**Goal A**: Translate this sentence from the abstract on regulating state-owned enterprises below into Spanish: "In some cases, SOEs enjoy privileges and immunities that may distort market competition between SOEs and foreign private firms."
**Goal B**: In the abstract on regulating state-owned enterprises below, which two newly emerging economies are named as placing much emphasis on state-led economic development?
**Goal C**: Continue the abstract on regulating state-owned enterprises below, starting after its final sentence.

**Text**:
****************

Regulatory Harmonization Through FTAs and BITs: Regulation of State Owned Enterprises (SOEs)

21 Pages Posted: 12 Jul 2012

Date Written: July 10, 2012

Abstract

State capitalism is reemerging today. Some governments, notably newly emerging economies such as China and Russia and oil producing countries in the Middle East are placing much emphasis on state-led economic development, and they are making much use of state-owned enterprises (SOEs) to achieve that end. In some cases, SOEs enjoy privileges and immunities that may distort market competition between SOEs and foreign private firms. This paper explores this issue by examining the existing rules of international trade and investment law on competitive neutrality between SOEs and foreign private firms, and tracing the recent attempts of regulating SOEs through free trade agreements (FTAs), and, to a much limited extent, through bilateral investment treaties (BITs), so as to fill the gaps of existing rules of international trade and investment law on SOEs. As state capitalism and competitive neutrality are fairly new issues in contemporary international trade and investment law, it is still hard to know which of the recent attempts at regulating SPEs through FTAs and BITs is more effective than the other, etc. Continuous observation and assessment of the treaty practice is needed before we can reach any meaningful conclusion on this and other issues for the regulation of SOEs under international trade and investment law.

****************

Target pointing data
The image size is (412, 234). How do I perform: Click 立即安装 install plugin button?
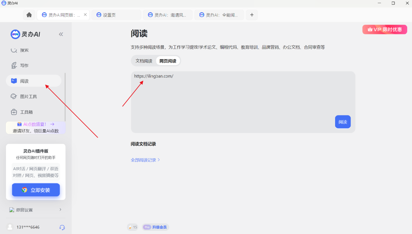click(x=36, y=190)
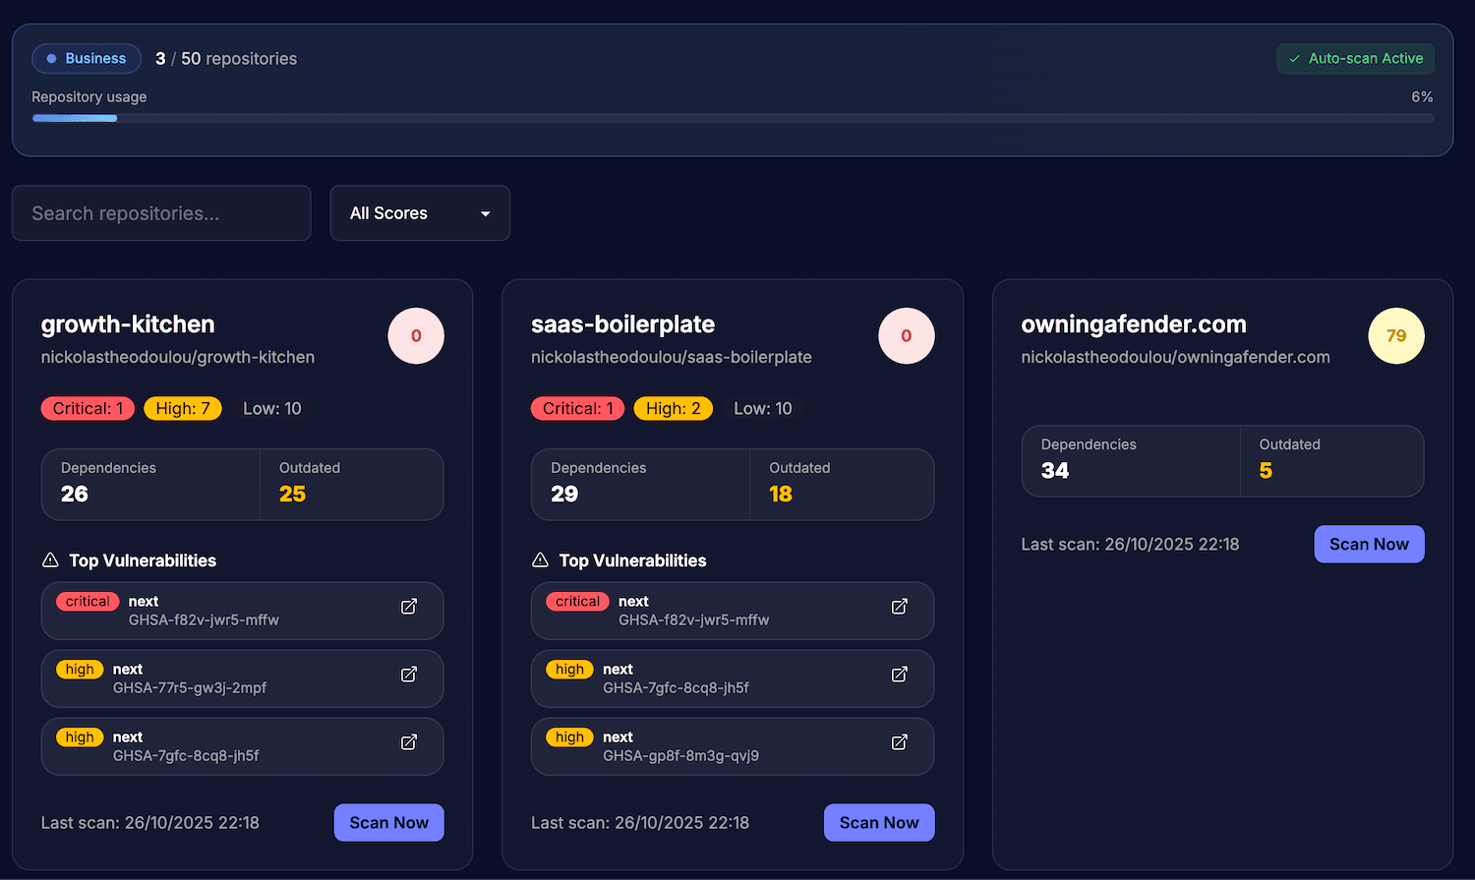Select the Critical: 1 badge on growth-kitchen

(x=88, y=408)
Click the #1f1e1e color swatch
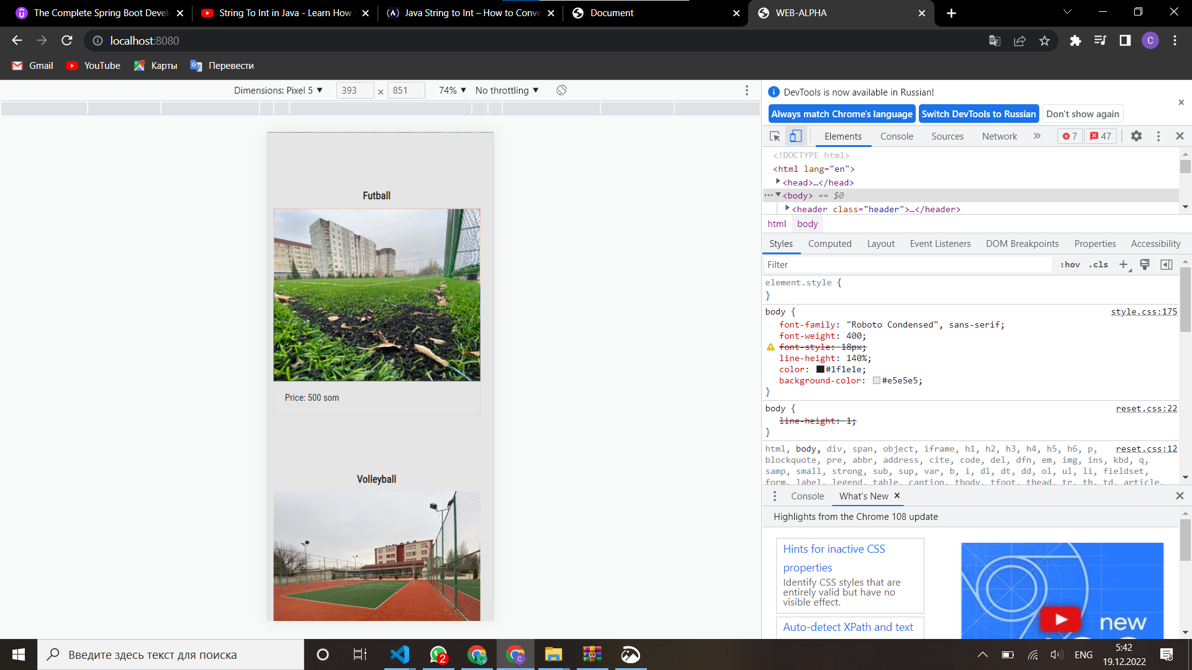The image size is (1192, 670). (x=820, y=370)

****************

**Task response A**: En algunos casos, las empresas estatales gozan de privilegios e inmunidades que pueden distorsionar la competencia en el mercado entre las empresas estatales y las empresas privadas extranjeras.

**Task response B**: China and Russia.

**Task response C**:
Keywords: state capitalism, competitive neutrality, state owned enterprises (SOEs), subsidies, FTAs, BITs

JEL Classification: F02, F10, F20, F30, F40

Suggested Citation

Nakagawa, Junji, Regulatory Harmonization Through FTAs and BITs: Regulation of State Owned Enterprises (SOEs) (July 10, 2012). Society of International Economic Law (SIEL), 3rd Biennial Global Conference, Available at SSRN: https://ssrn.com/abstract=2103237 or http://dx.doi.org/10.2139/ssrn.2103237

Junji Nakagawa (Contact Author)

The Fletcher School ( email )

Medford, MA 02155
United States
617-627-4898 (Phone)
617-627-3712 (Fax)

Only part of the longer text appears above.